The Authorization header is accepted for client compatibility but is not validated. Put authentication in a reverse proxy when exposing the server to users.

from openai import OpenAI
client = OpenAI(base_url="http://localhost:1234/v1", api_key="not-used")
response = client.chat.completions.create(
model="default",
messages=[{"role": "user", "content": "Say hello from mistral.rs."}],
)
print(response.choices[0].message.content)

Use /v1/responses when the client expects OpenAI’s Responses shape or needs response ids, polling, background processing, or cancellation.

Terminal window
curl http://localhost:1234/v1/responses \
-H "Content-Type: application/json" \
-H "Authorization: Bearer not-used" \
-d '{
"model": "default",
"input": "Summarize the benefits of local inference.",
"max_output_tokens": 128
}'

See OpenAI Responses API for supported fields and endpoint-specific behavior.

OpenAI-compatible function tools are supported on Chat Completions and Responses. mistral.rs also supports strict: true inside function definitions for JSON-Schema-constrained tool arguments.

When the server is started with agentic capabilities, OpenAI-compatible requests can also use mistral.rs extensions such as session_id, web_search_options, enable_code_execution, agent_permission, files, and max_tool_rounds.

Terminal window
mistralrs serve --agent -m Qwen/Qwen3-4B

For app-facing tool timelines, generated files, search, code execution, and session state, see agentic runtime for apps.

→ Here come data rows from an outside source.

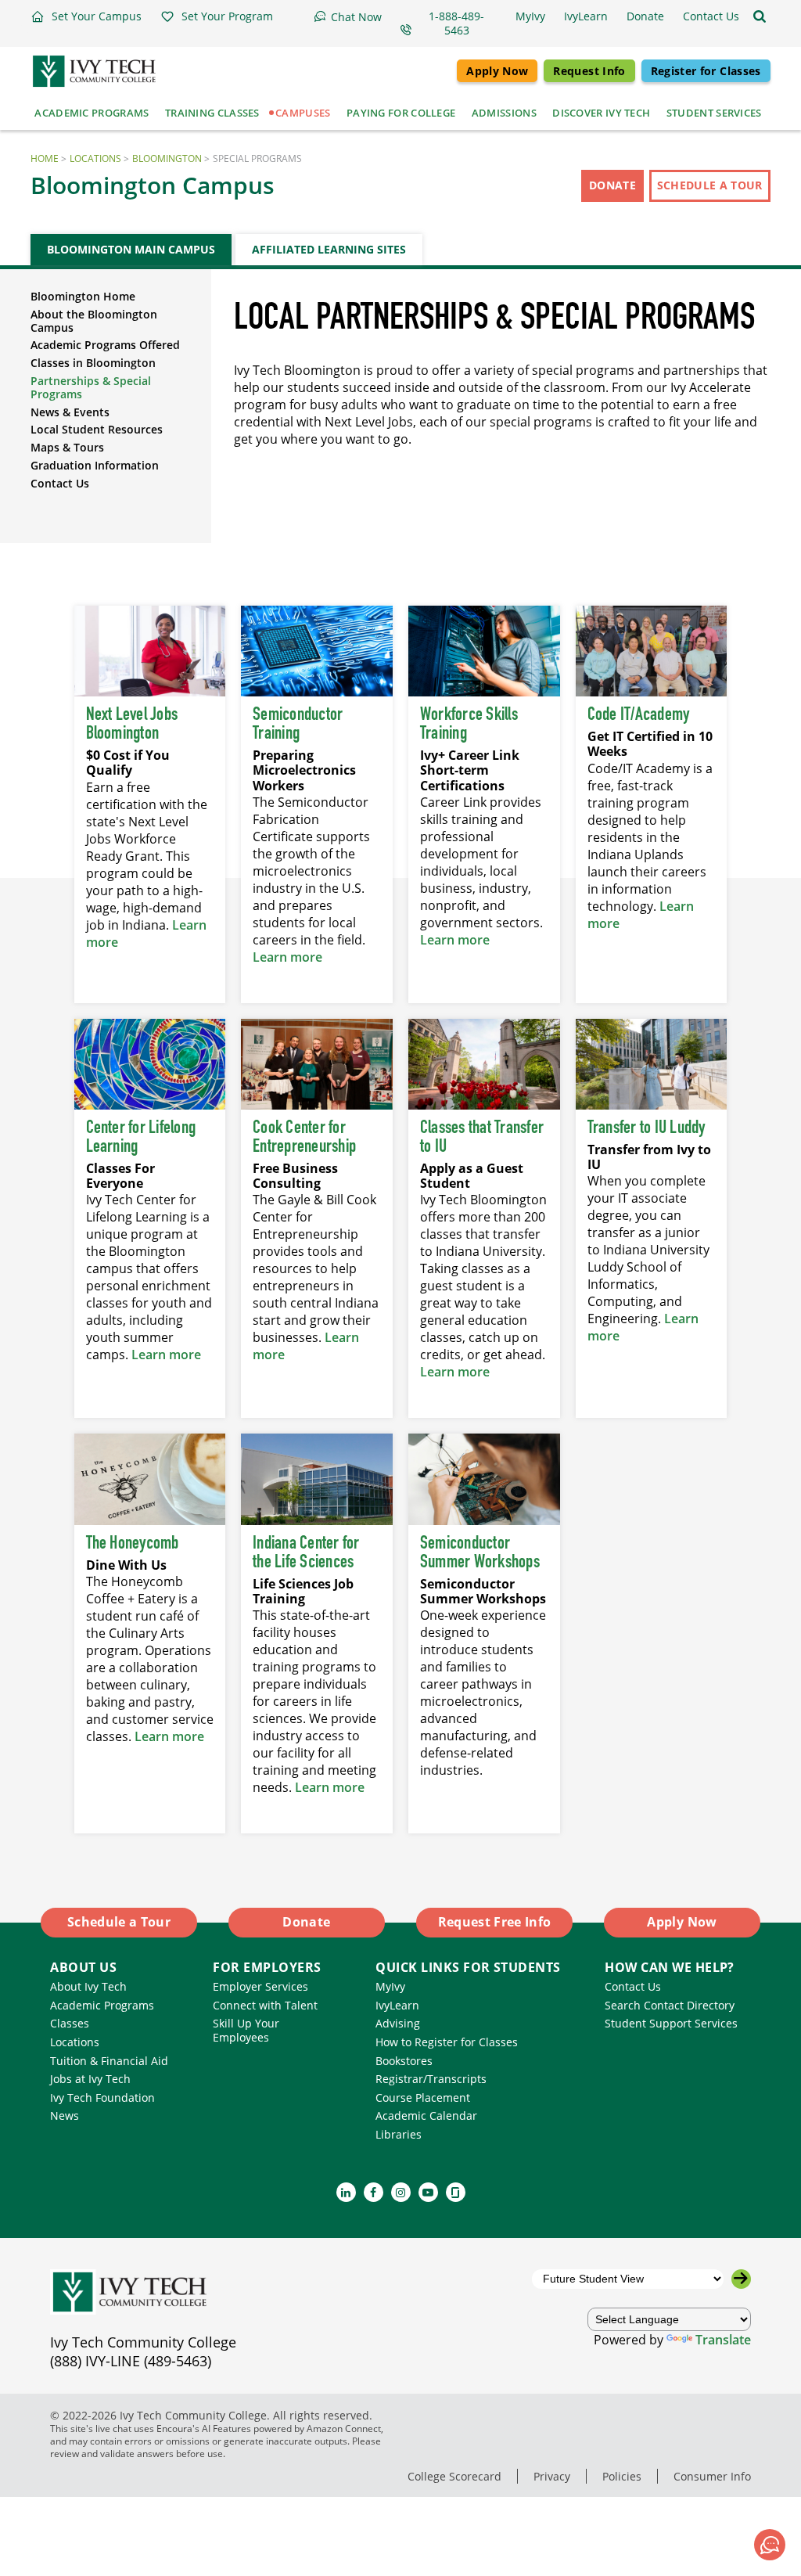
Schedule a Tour (710, 185)
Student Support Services (671, 2023)
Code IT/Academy (638, 715)
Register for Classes (706, 70)
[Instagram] (401, 2192)
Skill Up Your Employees (246, 2030)
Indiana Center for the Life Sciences (306, 1553)
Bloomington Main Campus (131, 249)
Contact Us (60, 483)
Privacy (551, 2476)
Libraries (398, 2134)
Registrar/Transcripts (431, 2078)
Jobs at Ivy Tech (90, 2078)
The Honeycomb (132, 1543)
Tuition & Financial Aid (109, 2060)
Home (45, 158)
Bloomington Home (83, 296)
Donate (612, 185)
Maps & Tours (67, 447)
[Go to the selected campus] (741, 2279)
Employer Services (260, 1986)
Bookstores (404, 2060)
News (64, 2115)
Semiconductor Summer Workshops (480, 1553)
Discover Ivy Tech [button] (601, 113)
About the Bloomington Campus (94, 321)
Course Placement (422, 2097)
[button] (86, 16)
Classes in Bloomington (93, 362)
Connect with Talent (265, 2005)
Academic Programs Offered (105, 344)
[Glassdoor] (455, 2192)
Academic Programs (102, 2005)
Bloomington (167, 158)
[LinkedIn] (346, 2192)
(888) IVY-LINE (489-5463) (130, 2360)
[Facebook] (373, 2192)
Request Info (589, 70)
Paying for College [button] (401, 113)
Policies (621, 2476)
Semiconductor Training (298, 724)
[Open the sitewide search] (759, 16)
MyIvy (390, 1986)
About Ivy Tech (88, 1986)
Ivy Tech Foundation (102, 2097)
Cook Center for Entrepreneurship (304, 1138)
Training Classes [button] (212, 113)
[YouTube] (428, 2192)
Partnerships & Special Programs (91, 387)
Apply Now (497, 70)
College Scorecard (454, 2476)
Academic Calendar (426, 2115)
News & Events (70, 412)
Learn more (287, 957)
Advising (397, 2023)
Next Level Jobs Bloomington (132, 724)
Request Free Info (494, 1921)
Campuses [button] (302, 113)
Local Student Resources (97, 429)
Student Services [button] (714, 113)
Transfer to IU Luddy (646, 1128)
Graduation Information (95, 465)
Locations (95, 158)
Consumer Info (712, 2476)
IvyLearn (397, 2005)
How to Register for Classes (446, 2042)
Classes (69, 2023)
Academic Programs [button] (91, 113)
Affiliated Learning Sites (329, 249)
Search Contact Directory (670, 2005)
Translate (723, 2339)
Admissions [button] (504, 113)
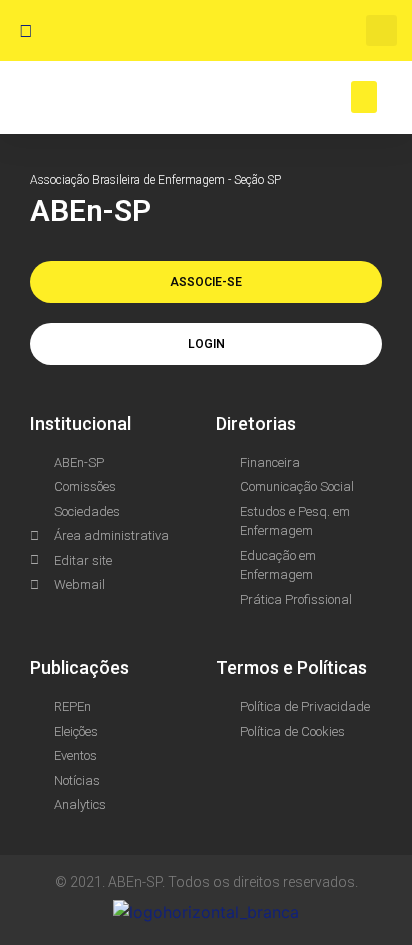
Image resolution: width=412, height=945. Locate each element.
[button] (381, 30)
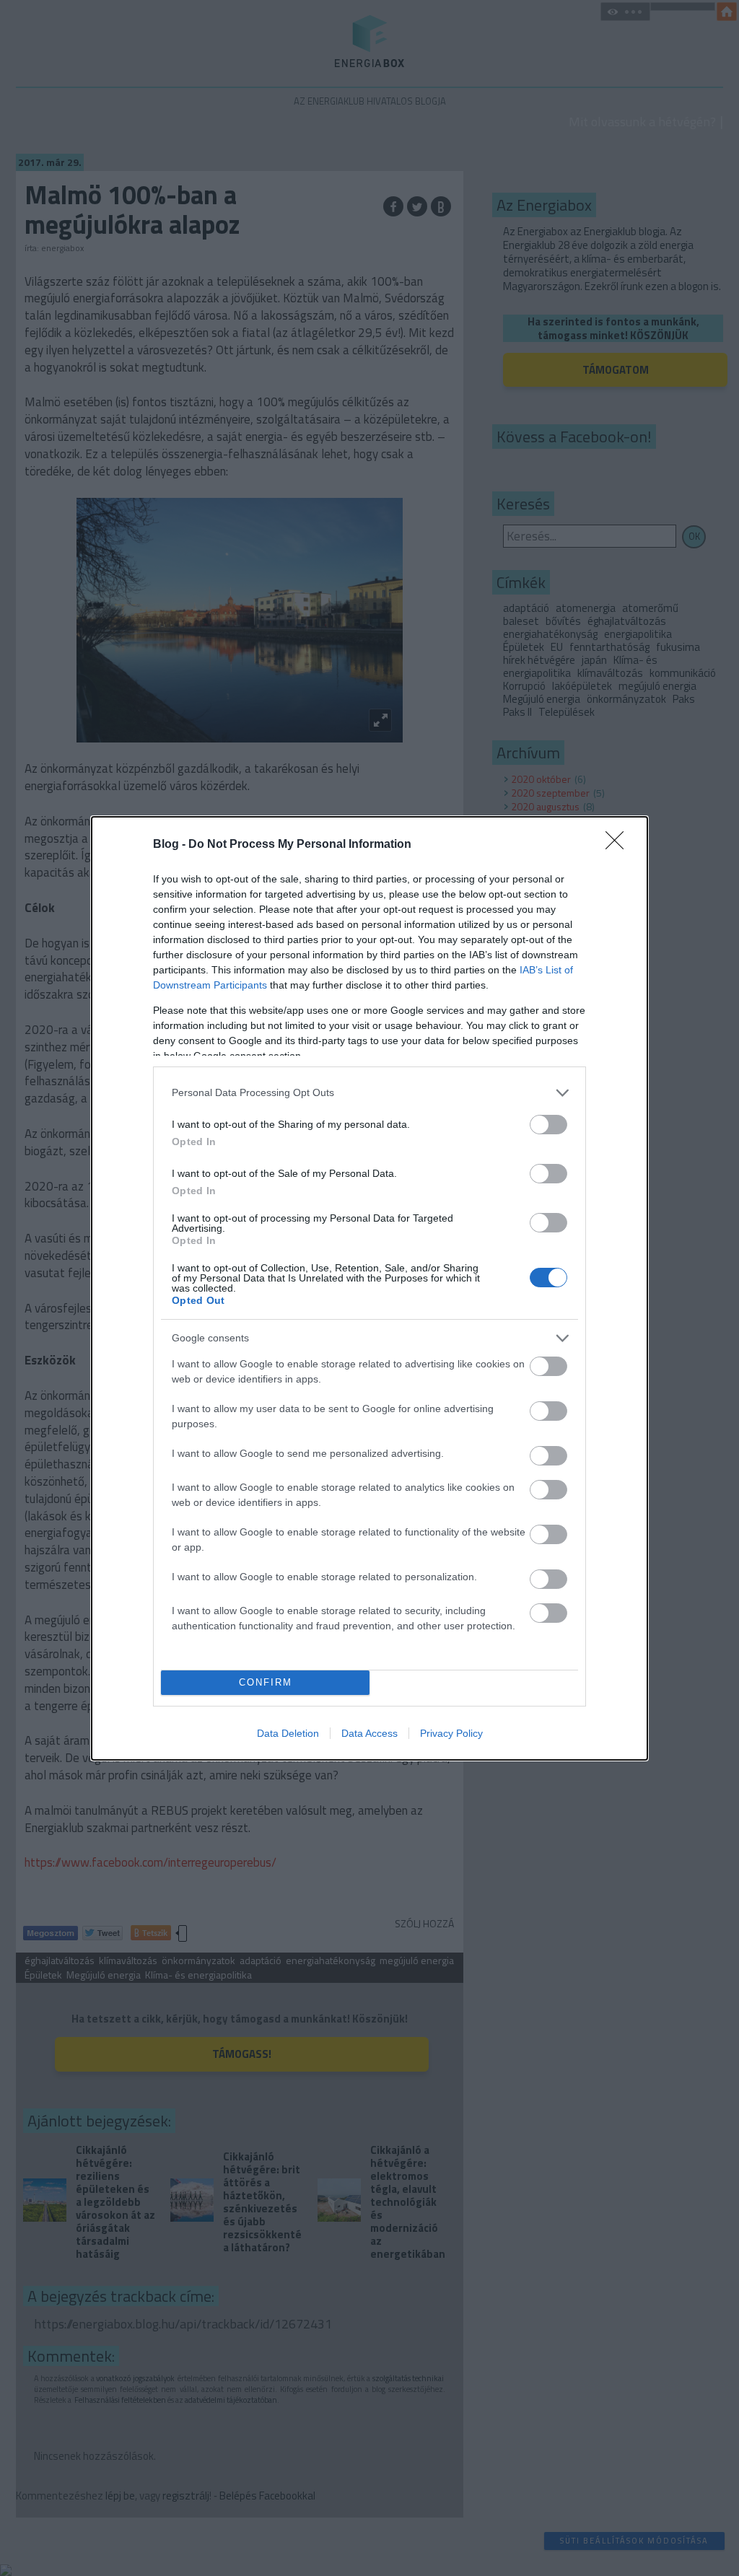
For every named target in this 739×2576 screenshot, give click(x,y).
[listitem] (369, 1092)
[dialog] (369, 1288)
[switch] (548, 1124)
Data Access (369, 1733)
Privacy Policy (451, 1733)
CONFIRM (265, 1682)
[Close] (619, 845)
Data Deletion (288, 1733)
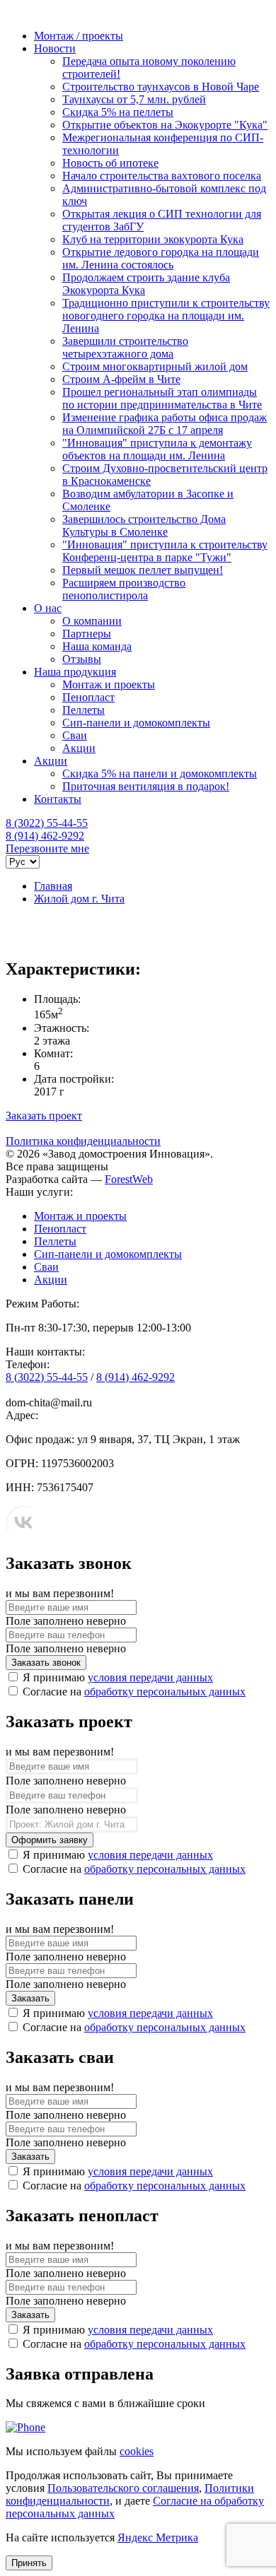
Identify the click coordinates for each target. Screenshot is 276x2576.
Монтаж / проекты (78, 36)
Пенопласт (88, 697)
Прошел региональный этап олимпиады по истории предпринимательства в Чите (162, 398)
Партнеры (86, 634)
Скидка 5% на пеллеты (117, 112)
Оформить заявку (49, 1840)
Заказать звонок (46, 1662)
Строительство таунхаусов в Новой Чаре (160, 87)
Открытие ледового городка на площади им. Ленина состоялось (160, 258)
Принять (29, 2563)
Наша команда (97, 646)
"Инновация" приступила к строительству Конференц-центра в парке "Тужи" (165, 551)
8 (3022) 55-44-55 (47, 823)
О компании (92, 621)
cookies (137, 2451)
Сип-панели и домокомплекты (136, 723)
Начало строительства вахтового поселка (161, 176)
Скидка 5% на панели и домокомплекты (159, 773)
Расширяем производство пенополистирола (123, 589)
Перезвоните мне (47, 848)
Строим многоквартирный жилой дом (155, 366)
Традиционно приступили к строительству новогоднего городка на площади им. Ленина (166, 315)
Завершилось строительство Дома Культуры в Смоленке (144, 525)
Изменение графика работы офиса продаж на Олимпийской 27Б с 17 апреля (164, 423)
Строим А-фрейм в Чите (121, 379)
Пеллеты (83, 710)
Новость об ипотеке (110, 163)
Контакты (57, 799)
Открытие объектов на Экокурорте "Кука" (165, 125)
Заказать (30, 1998)
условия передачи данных (150, 1677)
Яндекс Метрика (157, 2537)
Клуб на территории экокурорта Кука (152, 239)
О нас (48, 608)
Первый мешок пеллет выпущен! (142, 570)
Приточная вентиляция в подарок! (145, 786)
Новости (55, 48)
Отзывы (81, 659)
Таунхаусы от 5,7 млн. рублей (134, 99)
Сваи (74, 735)
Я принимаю (118, 1677)
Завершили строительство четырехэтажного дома (125, 347)
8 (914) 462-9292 (45, 836)
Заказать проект (44, 1116)
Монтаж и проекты (108, 684)
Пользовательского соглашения (123, 2488)
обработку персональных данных (165, 1692)
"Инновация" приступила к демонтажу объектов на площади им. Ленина (157, 449)
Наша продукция (75, 672)
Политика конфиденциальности (83, 1141)
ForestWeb (129, 1179)
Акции (79, 748)
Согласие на (134, 1692)
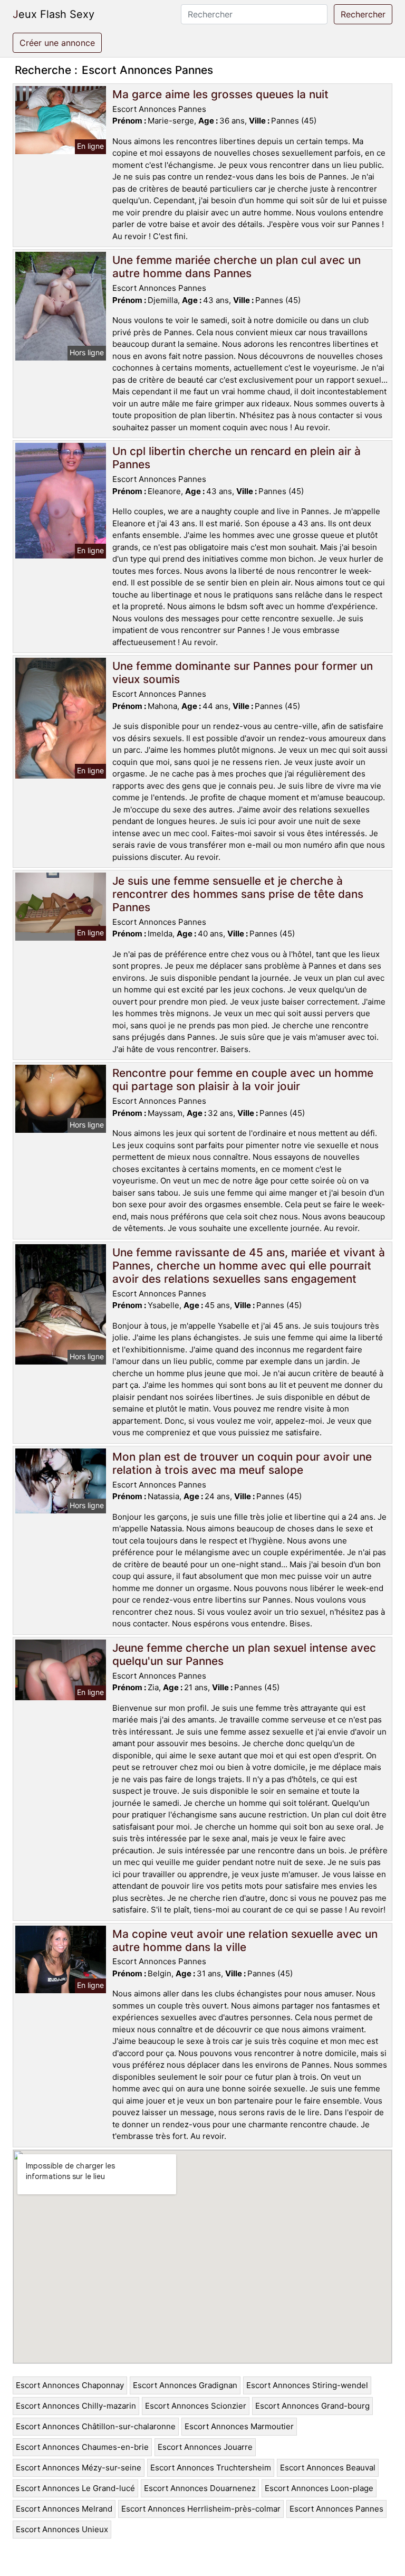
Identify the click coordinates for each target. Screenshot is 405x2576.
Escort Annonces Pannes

Server examples live in examples/server/:

FileWhat it shows
chat.pyBasic Chat Completions request.
streaming.pyChat Completions streaming.
tool_calling.pyOpenAI-compatible function tools.
responses.pyResponses API request.
responses_vision.pyResponses API with image input.
web_search.pySearch through OpenAI-compatible request fields.
codex_config.tomlCodex provider config for /v1/responses.

For Codex setup, see Use Codex and Claude Code.